The in situ bioremediation process in the surface layer is determined by bio-chemical and hydrogeological factors. Bioremediation can be done through several approaches, including utilizing existing natural microorganisms by improving nutrient conditions and electron acceptors of the microorganisms concerned.

Another approach is inoculation of polluted areas using inoculant pollutant microorganisms that have been isolated and bred in the laboratory. The role of microorganisms in treating waste has also been done. The research was conducted at the location where the pollution event occurred (in situ), as well as in the reactor (ex situ) with material taken from the pollution location, then processed in the reactor.
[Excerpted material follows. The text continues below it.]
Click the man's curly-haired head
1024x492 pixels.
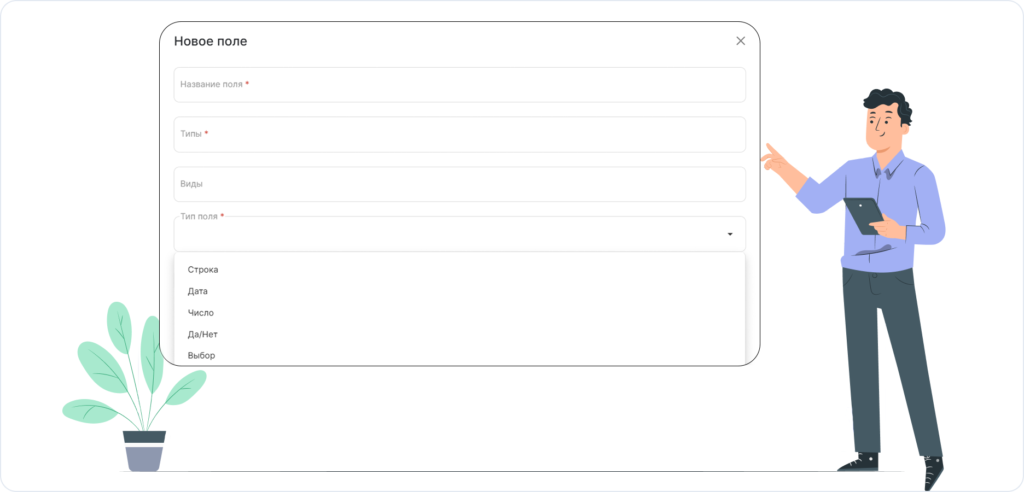887,118
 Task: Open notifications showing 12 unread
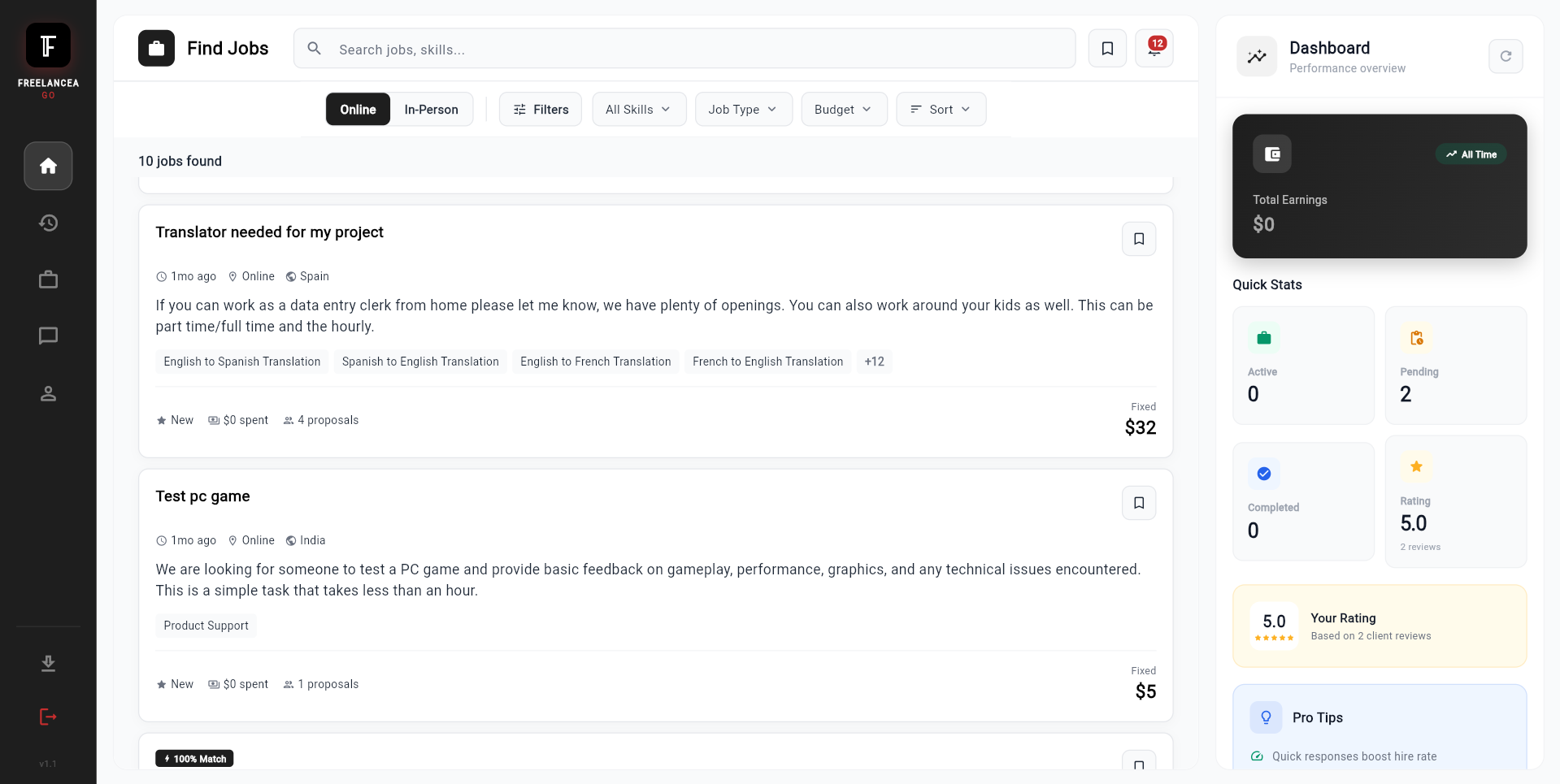click(1154, 48)
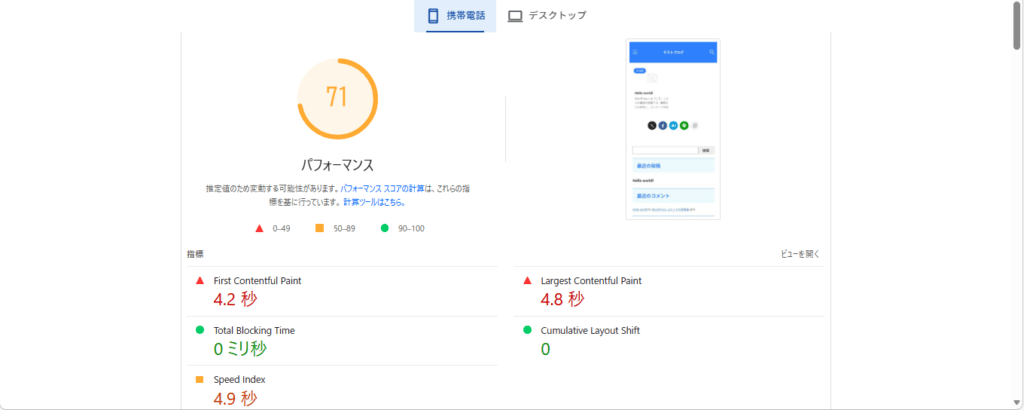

The ex situ method that people have done is Bourquin (1990) by taking contaminated material and then processing it in the reactor. Bourquin's research uses bioreactors to treat sludge or groundwater in North Dakota, United States (US) which is heavily polluted by 2,4-D and other substances caused by pesticide storage fires. In this research, Alcaligenes eutrophus, nitrogen, and phosphorus bacteria are inserted into the reactor to accelerate biodegradation of organic pollutants. During this study around 11,000 cubic meters of soil and other solid materials and 24 million liters of ground water could be removed, so that the bioremediated locations could be reused.

In situ bioremediation is done by stimulating the growth of pollutant processing microorganisms that already exist in the environment. An example is in situ bioremediation to tackle pollution in the Prince William Strait (Alaska, United States) due to the sinking of Exxon's tanker in 1989 (Gunalan, 1993).
 
In that process the pollution is overcome by increasing the growth and activity of catabolism of pollutants. The situation is obtained through the administration of oemophilic fertilizer in the form of microemulsion. The fertilizer contains urea, lauryl phosphate and oleic acid, respectively as a source of nitrogen, phosphate, and carbon. The results of this study indicate that within 10 days after treatment, oily and black sand and beach rocks turn white and free of oil.